[Pywikipedia-l] SVN: [4353] trunk/pywikipedia - pywikibot

24 Sep 2007

Revision: 4353
Author:   cosoleto
Date:     2007-09-24 09:17:56 +0000 (Mon, 24 Sep 2007)
Log Message:
-----------
copyright.py: Fixed problem with preload generator and new pages generetor (pointed out by Filnik)).
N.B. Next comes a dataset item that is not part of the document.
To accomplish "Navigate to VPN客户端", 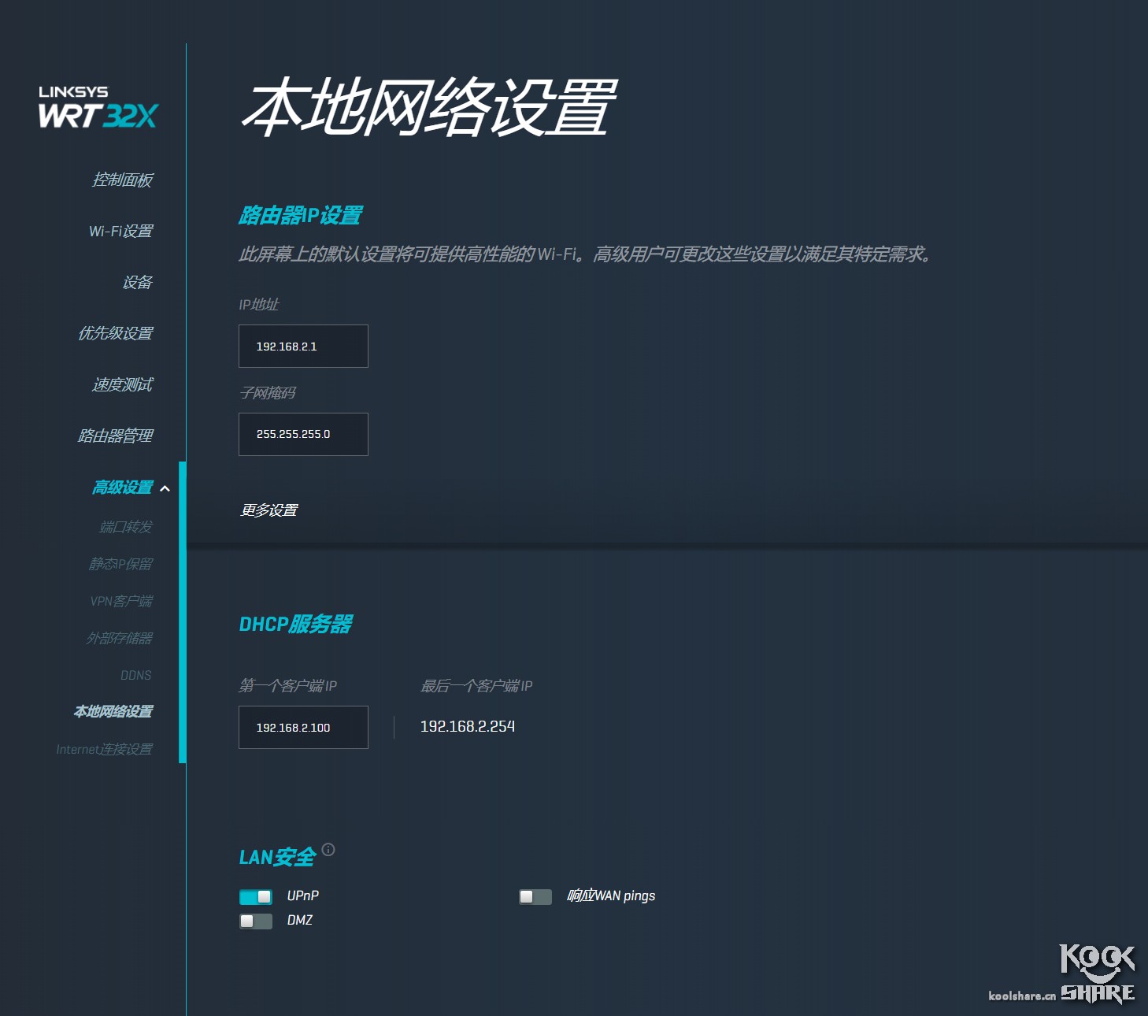I will 122,601.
Added note to help users of Python 2.5.0 to install SOAPpy 0.12.0. copyright_put.py, copyright_clean.py: Minor fixes, and code cleanup.
Modified Paths:
--------------
    trunk/pywikipedia/CONTENTS
    trunk/pywikipedia/copyright.py
    trunk/pywikipedia/copyright_clean.py
    trunk/pywikipedia/copyright_put.py
Modified: trunk/pywikipedia/CONTENTS
===================================================================

--- trunk/pywikipedia/CONTENTS	2007-09-24 09:07:53 UTC (rev 4352)
+++ trunk/pywikipedia/CONTENTS	2007-09-24 09:17:56 UTC (rev 4353)
@@ -85,7 +85,7 @@
 clean_sandbox.py       : This bot makes the cleaned of the page of tests.
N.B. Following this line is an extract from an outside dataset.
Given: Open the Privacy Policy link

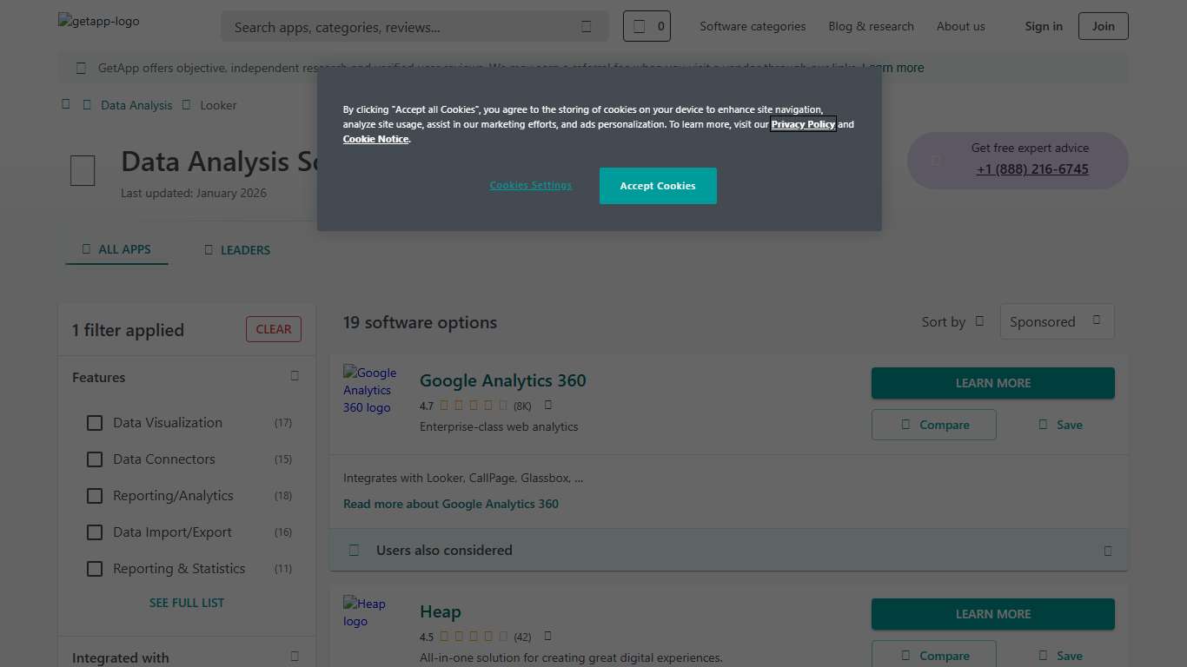Looking at the screenshot, I should [x=803, y=123].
 commons_link.py        : This robot include commons template to linking Commons and 
                          your wiki project.
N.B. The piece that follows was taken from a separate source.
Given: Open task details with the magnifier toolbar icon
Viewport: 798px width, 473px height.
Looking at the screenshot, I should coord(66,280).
-copyright.py           : This robot check copyright text in Google and Yahoo.
+copyright.py           : This robot check copyright text in Google, Yahoo! and Live Search.
 cosmetic_changes.py    : Can do slight modifications to a wiki page source code
                          such that the code looks cleaner.
 delete.py              : This script can be used to delete pages en masse.
Modified: trunk/pywikipedia/copyright.py
===================================================================
--- trunk/pywikipedia/copyright.py	2007-09-24 09:07:53 UTC (rev 4352)
+++ trunk/pywikipedia/copyright.py	2007-09-24 09:17:56 UTC (rev 4353)
@@ -13,6 +13,10 @@
Windows Live Search requires to install the SOAPpy module from
 http://pywebsvcs.sf.net and get an AppID from http://search.msn.com/developer.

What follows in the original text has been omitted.